According to mythology, when Pandora opened her famous box, she let out all the evils out into the world, but she was so filled with grief and pain that she didn't hear the voice of hope which was begging to be released. Finally, at the depths of her despair, Pandora sat in front of the box seeking some relief from her pain, when her sobs finally exhausted her and she became quiet; it was then she heard it, that wee little voice begging to be freed. At first, she was terrified and for good reason, but after awhile, she figured could be anything worse than what she had already unleashed upon the world?   So, after carefully considering the consequences, Pandora decided that there was nowhere deeper or darker to go; she opened the box and HOPE flew our and began to heal our wounds.

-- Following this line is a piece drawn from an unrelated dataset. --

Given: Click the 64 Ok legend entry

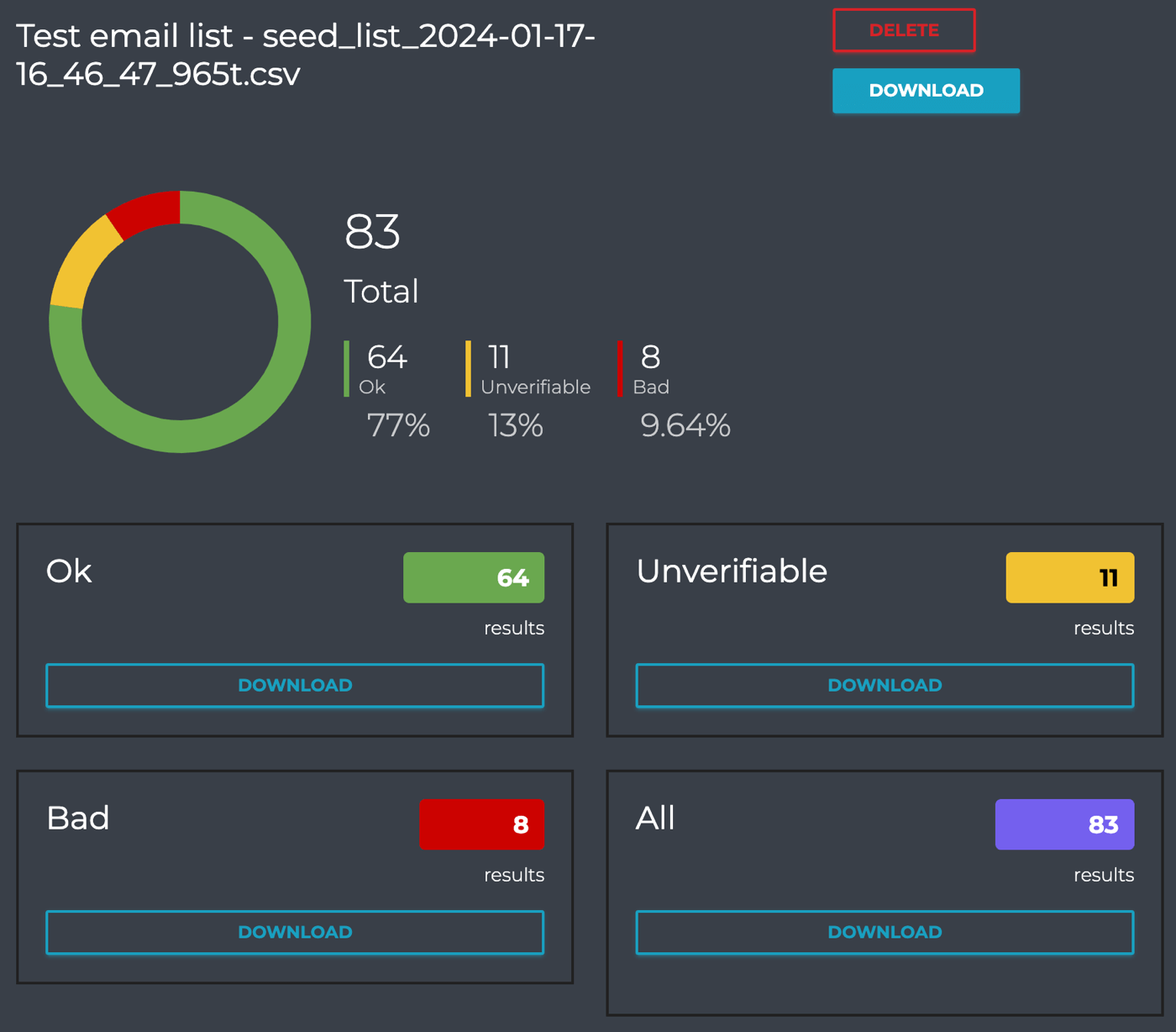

And, my dear blog friends, that is exactly how I felt this morning when I opened the door and saw Mama Cat.  It was as if I had opened the lid of Pandora's Box. All week long I have been among the walking wounded, despairing, in pain, feeding on anger and and vengeful feeling.  I was consumed with "How can I strike back?  What can I do?"  But Mama brought a new hope. And as I walked to work, I saw a family of squirrels who lived down the block.  Perhaps one day a new squirrel family will return. Yes,Hope lives on in Brooklyn....in the form of calico mother cat. 

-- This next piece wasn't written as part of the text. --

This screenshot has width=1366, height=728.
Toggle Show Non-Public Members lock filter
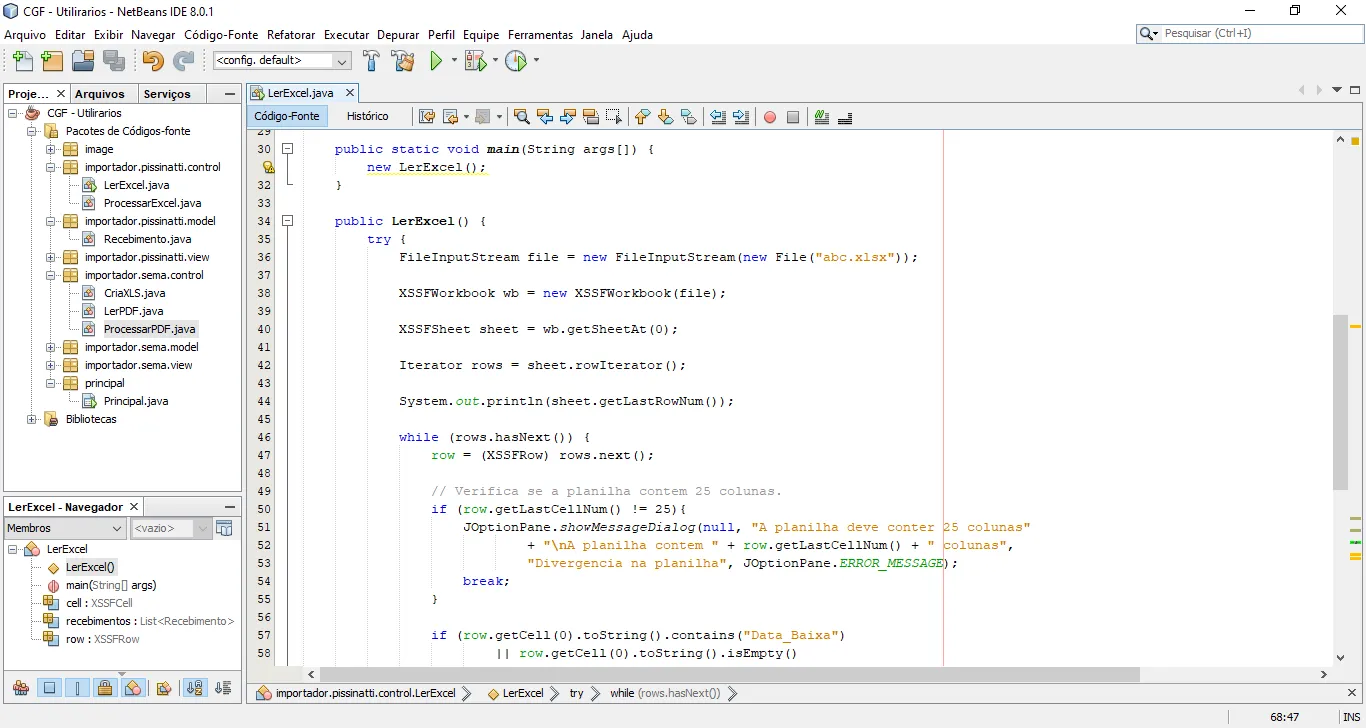[x=105, y=688]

For human nature Hope remains alone
Of all the deities; the rest are flown.
Faith is departed; Truth and Honour dead;
And all the Graces too, my friends, are fled.
The scanty specimens of living worth,
Dwindled to nothing, and extinct on earth.
Yet whilst I live and view the light of heaven,
Since hope remains and never has been driven
From the distracted world--the single scope
Of my devotion is to worship Hope.
When hecatombs are slain, and altars burn,
When all the deities adored in turn,
Let Hope be present; and with Hope, my friend,
Let every sacrifice commence and end.
Yes, Insolence, Injustice, every crime,
Rapine and Wrong, may prosper for a time;
Yet shall they travel on to swift decay,
Who tread the crooked path and hollow way.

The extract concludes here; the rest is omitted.